* _TO DO_:
A. In the Nymans Garden post, in what year did fire destroy a large part of the house?
B. Please set down, word for word, everything in the Nymans Garden post from "Thursday, 1 October" down to "still in bloom.".
** START SELECTED EXCERPT **
Thursday, 1 October 2009

Glorious autumn gardens - I


Autumn may be here, but Nymans Garden in West Sussex is looking stunning and I spent several hours ogling the plants there yesterday, enjoying a clear blue sky, weak, but warming sunshine and glorious autumn light. The leaves on the trees may be changing colour, but the borders are truly spectacular, and the rose garden - with is amazing scents - is still in bloom.


The garden was conceived by Ludwig Messel at the end of the 19th century, and his sponsorship of some of the great Himalayan plant hunters in the early 20th century ensured that there were specimens planted here that had not been seen before in Europe. Two successive generations of Messels turned Nymans into a magnificent plantsmans garden which draws visitors from far and wide. But it has not been without its share of tragedy and in 1947 a large part of the house, including an irreplacable library of botanical books, was destroyed by fire. Today, that part of the building makes an impressive backdrop for spectacular plants (above).


Forty years later - in 1987 - Nymans was struck by tragedy again when south-east England was hit by hurricane force winds, and nearly 500 trees were felled in the storm. The property was vulnerable because of its hilltop position and one major casualty was the Pinetum conceived by the garden's founder. But today, it still commands much attention as an avenue with a "prospect" at the end (right).
** END SELECTED EXCERPT **
** START DATA LINES **
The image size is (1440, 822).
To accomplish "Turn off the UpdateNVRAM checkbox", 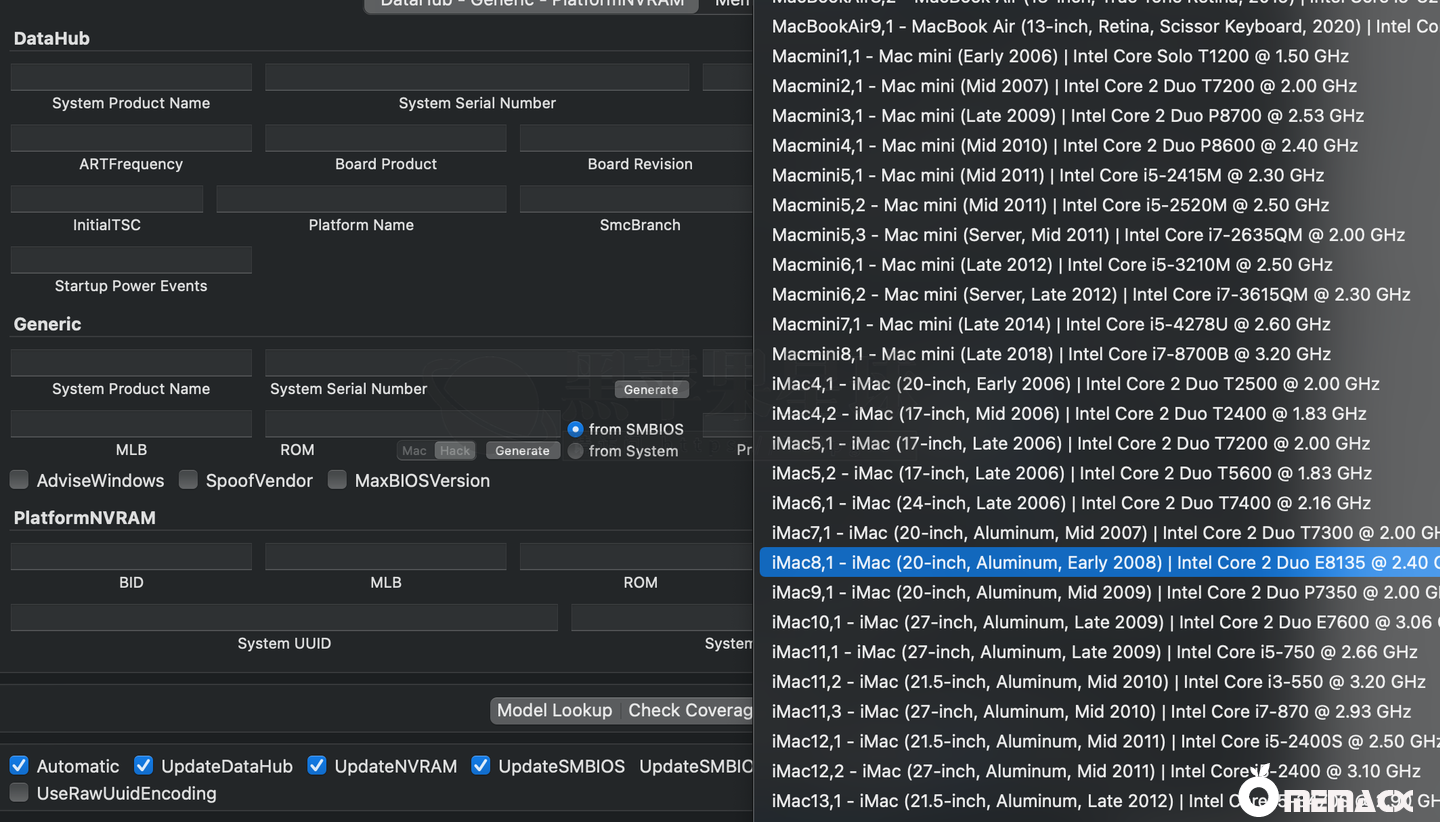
** END DATA LINES **
* _REPLIES_:
A. 1947

B.
Thursday, 1 October 2009

Glorious autumn gardens - I


Autumn may be here, but Nymans Garden in West Sussex is looking stunning and I spent several hours ogling the plants there yesterday, enjoying a clear blue sky, weak, but warming sunshine and glorious autumn light. The leaves on the trees may be changing colour, but the borders are truly spectacular, and the rose garden - with is amazing scents - is still in bloom.